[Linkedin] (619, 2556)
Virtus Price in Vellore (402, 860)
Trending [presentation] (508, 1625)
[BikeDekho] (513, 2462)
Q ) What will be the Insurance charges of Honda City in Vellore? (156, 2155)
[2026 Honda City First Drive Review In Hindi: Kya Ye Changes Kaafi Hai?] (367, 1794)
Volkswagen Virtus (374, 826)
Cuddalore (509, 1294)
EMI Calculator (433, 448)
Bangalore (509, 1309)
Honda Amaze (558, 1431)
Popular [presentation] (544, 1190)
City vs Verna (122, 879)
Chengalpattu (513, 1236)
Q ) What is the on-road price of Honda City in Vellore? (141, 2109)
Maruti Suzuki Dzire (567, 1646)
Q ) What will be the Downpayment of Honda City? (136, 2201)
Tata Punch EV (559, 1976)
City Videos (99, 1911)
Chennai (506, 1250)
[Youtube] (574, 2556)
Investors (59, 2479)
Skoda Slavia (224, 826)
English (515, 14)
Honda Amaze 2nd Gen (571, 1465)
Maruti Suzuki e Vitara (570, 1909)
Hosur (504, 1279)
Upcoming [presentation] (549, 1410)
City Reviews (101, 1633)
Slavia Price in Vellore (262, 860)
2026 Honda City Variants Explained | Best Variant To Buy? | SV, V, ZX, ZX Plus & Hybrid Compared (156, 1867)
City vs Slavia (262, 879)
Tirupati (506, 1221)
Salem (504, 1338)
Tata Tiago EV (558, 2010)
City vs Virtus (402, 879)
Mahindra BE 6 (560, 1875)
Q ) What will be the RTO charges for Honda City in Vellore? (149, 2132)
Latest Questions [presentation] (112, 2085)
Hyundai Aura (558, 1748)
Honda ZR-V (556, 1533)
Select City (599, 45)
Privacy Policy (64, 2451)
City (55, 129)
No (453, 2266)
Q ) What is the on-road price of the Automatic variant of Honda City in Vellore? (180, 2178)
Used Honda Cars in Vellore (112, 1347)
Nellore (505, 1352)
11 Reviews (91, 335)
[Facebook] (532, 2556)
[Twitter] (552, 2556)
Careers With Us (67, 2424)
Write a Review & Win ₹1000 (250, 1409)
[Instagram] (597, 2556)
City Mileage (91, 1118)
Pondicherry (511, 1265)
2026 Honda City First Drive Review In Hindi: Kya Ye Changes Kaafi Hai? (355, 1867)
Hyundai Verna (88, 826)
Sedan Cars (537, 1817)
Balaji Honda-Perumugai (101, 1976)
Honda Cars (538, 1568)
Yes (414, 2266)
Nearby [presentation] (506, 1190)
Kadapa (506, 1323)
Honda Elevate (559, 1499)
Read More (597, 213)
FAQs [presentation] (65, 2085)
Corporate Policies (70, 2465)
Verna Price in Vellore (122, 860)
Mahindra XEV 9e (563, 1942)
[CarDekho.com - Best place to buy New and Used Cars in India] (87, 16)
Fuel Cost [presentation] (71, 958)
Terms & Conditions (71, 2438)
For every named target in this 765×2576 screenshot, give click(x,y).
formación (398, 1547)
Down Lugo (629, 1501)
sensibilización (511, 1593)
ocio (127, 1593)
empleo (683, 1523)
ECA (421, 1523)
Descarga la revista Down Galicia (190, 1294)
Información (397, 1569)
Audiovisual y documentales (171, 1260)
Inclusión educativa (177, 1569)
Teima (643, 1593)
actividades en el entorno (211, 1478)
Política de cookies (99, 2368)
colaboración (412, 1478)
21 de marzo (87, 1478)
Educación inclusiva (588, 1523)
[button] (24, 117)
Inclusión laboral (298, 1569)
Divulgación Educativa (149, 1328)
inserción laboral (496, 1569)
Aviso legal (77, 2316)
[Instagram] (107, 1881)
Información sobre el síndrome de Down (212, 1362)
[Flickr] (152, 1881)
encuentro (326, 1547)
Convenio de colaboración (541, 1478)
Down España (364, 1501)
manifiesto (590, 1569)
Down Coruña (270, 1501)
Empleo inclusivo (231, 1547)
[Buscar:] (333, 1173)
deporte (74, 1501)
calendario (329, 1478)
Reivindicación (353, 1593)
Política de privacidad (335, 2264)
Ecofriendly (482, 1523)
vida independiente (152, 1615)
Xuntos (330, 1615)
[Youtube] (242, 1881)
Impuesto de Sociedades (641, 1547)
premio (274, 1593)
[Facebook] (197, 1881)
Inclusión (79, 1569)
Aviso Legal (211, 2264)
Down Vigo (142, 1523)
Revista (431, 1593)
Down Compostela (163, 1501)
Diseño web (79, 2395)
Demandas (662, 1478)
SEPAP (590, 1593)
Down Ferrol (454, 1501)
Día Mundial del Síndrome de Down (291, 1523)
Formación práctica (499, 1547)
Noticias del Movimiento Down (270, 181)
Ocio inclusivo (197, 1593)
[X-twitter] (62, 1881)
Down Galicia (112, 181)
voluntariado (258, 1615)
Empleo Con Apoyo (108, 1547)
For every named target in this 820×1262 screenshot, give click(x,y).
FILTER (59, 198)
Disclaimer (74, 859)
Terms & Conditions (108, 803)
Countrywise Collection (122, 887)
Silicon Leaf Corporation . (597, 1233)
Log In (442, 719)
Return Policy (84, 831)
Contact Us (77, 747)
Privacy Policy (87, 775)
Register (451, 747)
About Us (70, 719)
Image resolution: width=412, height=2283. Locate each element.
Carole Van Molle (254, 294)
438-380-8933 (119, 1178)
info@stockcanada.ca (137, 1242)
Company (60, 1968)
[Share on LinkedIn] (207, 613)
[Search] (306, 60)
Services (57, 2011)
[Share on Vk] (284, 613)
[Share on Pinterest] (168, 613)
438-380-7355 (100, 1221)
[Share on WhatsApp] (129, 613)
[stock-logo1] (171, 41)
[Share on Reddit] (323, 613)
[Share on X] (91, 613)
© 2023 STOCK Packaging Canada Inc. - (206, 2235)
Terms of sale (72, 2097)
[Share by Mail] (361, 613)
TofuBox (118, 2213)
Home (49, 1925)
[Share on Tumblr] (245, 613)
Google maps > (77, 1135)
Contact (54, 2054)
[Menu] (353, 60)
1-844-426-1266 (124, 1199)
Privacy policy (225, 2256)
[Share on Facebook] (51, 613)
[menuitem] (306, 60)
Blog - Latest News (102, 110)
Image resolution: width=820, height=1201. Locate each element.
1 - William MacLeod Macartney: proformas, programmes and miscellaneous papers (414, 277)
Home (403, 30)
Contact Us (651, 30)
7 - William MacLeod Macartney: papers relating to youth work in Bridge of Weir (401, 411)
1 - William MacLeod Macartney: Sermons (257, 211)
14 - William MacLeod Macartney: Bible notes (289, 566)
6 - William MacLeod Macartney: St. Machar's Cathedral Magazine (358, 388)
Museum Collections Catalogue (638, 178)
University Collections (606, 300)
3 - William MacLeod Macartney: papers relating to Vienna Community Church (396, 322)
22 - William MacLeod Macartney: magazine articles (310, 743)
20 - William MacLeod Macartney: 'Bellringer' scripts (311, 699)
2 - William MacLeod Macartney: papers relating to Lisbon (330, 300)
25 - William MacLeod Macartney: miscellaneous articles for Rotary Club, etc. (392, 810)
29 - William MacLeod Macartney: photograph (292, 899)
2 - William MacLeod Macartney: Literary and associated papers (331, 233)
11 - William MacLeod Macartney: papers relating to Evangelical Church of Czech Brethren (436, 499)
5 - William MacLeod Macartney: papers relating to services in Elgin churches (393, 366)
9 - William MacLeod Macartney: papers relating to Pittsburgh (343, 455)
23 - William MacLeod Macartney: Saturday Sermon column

Prompt: Given the records above, return exactly the lines starting at the line containing "Empleo inclusivo (231, 1547)" and ending at the line containing "14 - William", including both.

Answer to this task:
Empleo inclusivo (231, 1547)
[Buscar:] (333, 1173)
deporte (74, 1501)
calendario (329, 1478)
Reivindicación (353, 1593)
Política de privacidad (335, 2264)
Ecofriendly (482, 1523)
vida independiente (152, 1615)
Xuntos (330, 1615)
[Youtube] (242, 1881)
Impuesto de Sociedades (641, 1547)
premio (274, 1593)
[Facebook] (197, 1881)
Inclusión (79, 1569)
Aviso Legal (211, 2264)
Down Vigo (142, 1523)
Revista (431, 1593)
Down Compostela (163, 1501)
Diseño web (79, 2395)
Demandas (662, 1478)
SEPAP (590, 1593)
Down Ferrol (454, 1501)
Día Mundial del Síndrome de Down (291, 1523)
Formación práctica (499, 1547)
Noticias del Movimiento Down (270, 181)
Ocio inclusivo (197, 1593)
[X-twitter] (62, 1881)
Down Galicia (112, 181)
voluntariado (258, 1615)
Empleo Con Apoyo (108, 1547)
For every named target in this 820×1262 screenshot, give click(x,y).
FILTER (59, 198)
Disclaimer (74, 859)
Terms & Conditions (108, 803)
Countrywise Collection (122, 887)
Silicon Leaf Corporation . (597, 1233)
Log In (442, 719)
Return Policy (84, 831)
Contact Us (77, 747)
Privacy Policy (87, 775)
Register (451, 747)
About Us (70, 719)
Image resolution: width=412, height=2283. Locate each element.
Carole Van Molle (254, 294)
438-380-8933 (119, 1178)
info@stockcanada.ca (137, 1242)
Company (60, 1968)
[Share on LinkedIn] (207, 613)
[Search] (306, 60)
Services (57, 2011)
[Share on Vk] (284, 613)
[Share on Pinterest] (168, 613)
438-380-7355 (100, 1221)
[Share on WhatsApp] (129, 613)
[stock-logo1] (171, 41)
[Share on Reddit] (323, 613)
[Share on X] (91, 613)
© 2023 STOCK Packaging Canada Inc. - (206, 2235)
Terms of sale (72, 2097)
[Share by Mail] (361, 613)
TofuBox (118, 2213)
Home (49, 1925)
[Share on Tumblr] (245, 613)
Google maps > (77, 1135)
Contact (54, 2054)
[Menu] (353, 60)
1-844-426-1266 (124, 1199)
Privacy policy (225, 2256)
[Share on Facebook] (51, 613)
[menuitem] (306, 60)
Blog - Latest News (102, 110)
Image resolution: width=820, height=1201. Locate each element.
1 - William MacLeod Macartney: proformas, programmes and miscellaneous papers (414, 277)
Home (403, 30)
Contact Us (651, 30)
7 - William MacLeod Macartney: papers relating to youth work in Bridge of Weir (401, 411)
1 - William MacLeod Macartney: Sermons (257, 211)
14 - William MacLeod Macartney: Bible notes (289, 566)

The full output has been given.